------ Trecho fornecido ------
CABEÇA DE PEDRA
Depois do portão
Sem
pai, nem mãe. Descobriu o verdadeiro sentido disso quando eles saíram
pelo portão, subiram a montanha, passaram pelo Cristo Redentor e
continuaram a caminhada para o mistério. Mas sempre viveu um pouco
distante, tanto fisicamente como de alma. Não lembra o motivo, mas
quando estavam juntos havia um silêncio que ele bebeu e carregou pela
vida até o dia em que despirocou sem motivo aparente. Nestes dias
dedicados a eles, hoje é para a mãe, ele olha uma foto que fez no
cemitério apoiado no túmulo onde um está ao lado do outro. Chorava.
------ Registros selecionados ------
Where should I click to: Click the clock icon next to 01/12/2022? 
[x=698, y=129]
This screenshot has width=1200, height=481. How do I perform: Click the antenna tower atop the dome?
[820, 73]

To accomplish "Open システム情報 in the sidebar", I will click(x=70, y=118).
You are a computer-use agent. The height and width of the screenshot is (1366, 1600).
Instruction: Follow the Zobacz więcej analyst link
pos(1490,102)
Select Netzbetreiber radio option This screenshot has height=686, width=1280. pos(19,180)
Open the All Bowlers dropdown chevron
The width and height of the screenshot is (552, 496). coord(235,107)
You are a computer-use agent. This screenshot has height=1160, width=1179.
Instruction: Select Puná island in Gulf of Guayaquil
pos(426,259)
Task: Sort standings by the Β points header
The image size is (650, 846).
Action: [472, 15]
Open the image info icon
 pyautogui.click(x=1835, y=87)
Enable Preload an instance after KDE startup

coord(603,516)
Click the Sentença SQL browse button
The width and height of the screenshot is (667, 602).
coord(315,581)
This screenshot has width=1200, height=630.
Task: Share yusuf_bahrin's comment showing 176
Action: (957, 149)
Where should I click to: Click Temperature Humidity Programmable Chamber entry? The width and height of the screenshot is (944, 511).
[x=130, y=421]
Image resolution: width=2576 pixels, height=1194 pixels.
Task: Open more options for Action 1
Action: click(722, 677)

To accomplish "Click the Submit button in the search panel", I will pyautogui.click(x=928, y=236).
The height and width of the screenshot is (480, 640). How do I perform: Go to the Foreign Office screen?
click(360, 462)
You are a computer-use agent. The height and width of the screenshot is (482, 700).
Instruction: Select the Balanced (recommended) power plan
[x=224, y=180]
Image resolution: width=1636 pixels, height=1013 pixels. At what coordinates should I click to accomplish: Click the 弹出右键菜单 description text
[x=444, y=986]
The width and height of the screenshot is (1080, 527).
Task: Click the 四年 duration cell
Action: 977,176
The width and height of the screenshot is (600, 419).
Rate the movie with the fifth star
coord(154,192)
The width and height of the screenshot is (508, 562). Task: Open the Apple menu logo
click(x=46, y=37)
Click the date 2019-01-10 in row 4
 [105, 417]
------
O que se pede:
A. Reproduza, sem alterações, a parte do trecho fornecido entre “CABEÇA DE PEDRA” e “do outro. Chorava.”, inclusive.
B. Segundo o trecho fornecido, em que lugar foi feita a foto que ele olha?
Os registros não desempenham papel algum nesta atividade.

Respostas fornecidas:
A.
CABEÇA DE PEDRA
Depois do portão
Sem
pai, nem mãe. Descobriu o verdadeiro sentido disso quando eles saíram
pelo portão, subiram a montanha, passaram pelo Cristo Redentor e
continuaram a caminhada para o mistério. Mas sempre viveu um pouco
distante, tanto fisicamente como de alma. Não lembra o motivo, mas
quando estavam juntos havia um silêncio que ele bebeu e carregou pela
vida até o dia em que despirocou sem motivo aparente. Nestes dias
dedicados a eles, hoje é para a mãe, ele olha uma foto que fez no
cemitério apoiado no túmulo onde um está ao lado do outro. Chorava.

B. No cemitério, apoiado no túmulo.